Ed Snowden was on Neil deGrasse Tyson’s “Star Talk with Ed Snowden Part 1” on September 18th, and Neil asked him some pretty amazing questions that really clarified the issues surrounding Snowden’s actions when he blew the whistle on the U.S. Government’s surveillance of its domestic population.
Turns out, there’s no such thing as an Oath of Secrecy, for CIA and NSA agents; only a Civil Non-Disclosure Agreement (“SF 312″ — that’s the thing that says ” you shall not disclose secret or classified information”). Then, on your first day on the job, you take an Oath of Service “to defend the Constitution of the United States against all enemies foreign and domestic.”
These were the two documents that Snowden had to weigh against each other, when he made his decision to choose the Constitution over “SF 312.”
There’s a question here of “is this something that’s some sort of minor, one-off departure from regulations? Or is this a fundamental, continuing, and massive violation of the Constitution? When you have the National Security Agency, for example, as the courts said, operating outside of the law. In fact, in violation of the it. And violating the 4th Amendment rights of 330 million Americans, every second of every day. That, I think for most people, would change their calculus. — Ed Snowden
Here’s a transcript from the interview excerpt:
(at 49:23 in)
Neil deGrasse Tyson:
An issue many people have about whistleblowers, such as Ed Snowden, and, of course, Daniel Ellsberg, from back in the 60s and 70s, when the Pentagon Papers were released, is that, they were “under oath” by the government to protect its secrets, and that they directly violated this understanding or trust. I raised this point.
What he said took me to a new place. Because, part of me is saying, “Look, you’re making America a less safe place. These are secrets. Of course, we’re gonna have secrets. And you can’t have all secrets that everybody knows because then you cannot conduct operations that would be in the interest of protecting American lives.
So it was a clear point to me, and presumably, others. But, why did he not get it? Was there some other thought process going on in his head, that I had yet to glean, or perhaps others had yet to see?
Let’s check it out.
NT: Where’s your allegiance? Wasn’t it to the NSA? Didn’t you swear allegiance to be “Secret Agent Man?” I mean…
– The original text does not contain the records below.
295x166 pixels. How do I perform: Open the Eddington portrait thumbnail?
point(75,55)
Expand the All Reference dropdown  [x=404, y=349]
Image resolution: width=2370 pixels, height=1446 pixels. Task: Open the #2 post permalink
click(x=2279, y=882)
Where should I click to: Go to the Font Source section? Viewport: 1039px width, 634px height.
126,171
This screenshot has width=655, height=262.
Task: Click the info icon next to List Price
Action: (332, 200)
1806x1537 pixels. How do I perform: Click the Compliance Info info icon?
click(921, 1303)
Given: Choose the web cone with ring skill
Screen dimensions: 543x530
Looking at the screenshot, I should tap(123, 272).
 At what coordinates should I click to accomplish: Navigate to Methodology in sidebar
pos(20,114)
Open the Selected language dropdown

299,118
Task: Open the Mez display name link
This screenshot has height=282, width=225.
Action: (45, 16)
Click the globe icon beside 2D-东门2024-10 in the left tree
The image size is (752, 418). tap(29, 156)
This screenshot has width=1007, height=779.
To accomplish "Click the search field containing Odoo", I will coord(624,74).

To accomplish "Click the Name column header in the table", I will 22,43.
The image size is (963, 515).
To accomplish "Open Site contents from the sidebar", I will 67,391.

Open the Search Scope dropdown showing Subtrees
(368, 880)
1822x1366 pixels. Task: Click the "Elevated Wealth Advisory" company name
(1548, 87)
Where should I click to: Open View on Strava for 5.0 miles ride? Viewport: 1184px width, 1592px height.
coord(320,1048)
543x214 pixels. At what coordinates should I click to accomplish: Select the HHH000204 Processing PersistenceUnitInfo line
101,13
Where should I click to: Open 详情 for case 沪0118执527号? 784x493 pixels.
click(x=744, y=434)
ES: That’s a really good question, because that is actually a fairly common criticism. Was that, some say, ya know, I broke an oath. But they actually aren’t familiar with the way that the oath and the non-disclosure agreements and so on. How the secrecy agreements work in this community.
I didn’t swear an “Oath to Secrecy.” There’s no such thing, when you join the CIA or the NSA. It doesn’t exist.
There is a government form, called SF 312. A standard form of, ya know, bureaucratic legalese. That’s a civil non-disclosure agreement. That says you should not disclose secret or classified information or whatever. There will be possible civil or criminal penalties, and so on, if this occurs. But then, at the very first day, you walk in to service as a government officer, a staff officer, of the Central Intelligence Agency. You take what’s called the “Oath of Service,” which is not to secrecy, which is not to protect classified information. It’s “to defend the Constitution of the United States against all enemies foreign and domestic.”
So, the question is “What do you do, when your obligations come in conflict. When you have a standard government form on the one hand. The civil agreement. A non-disclosure agreement.
NT: SF 113 or whatever it is…
ES: “SF 312.”
NT: 312, Okay (laughing).
ES: And then you’ve got “The Constitution” on the other. And it also matters, “what is the significance of these breaches?” There’s a question here of “is this something that’s a, some sort of minor, one-off departure from regulations? Or is this a fundamental, continuing, and massive violation of the Constitution? When you have the National Security Agency, for example, as the courts said, operating outside of the law. In fact, in violation of it. And violating the 4th Amendment rights of 330 million Americans, every second of every day. That, I think for most people, would change their calculus.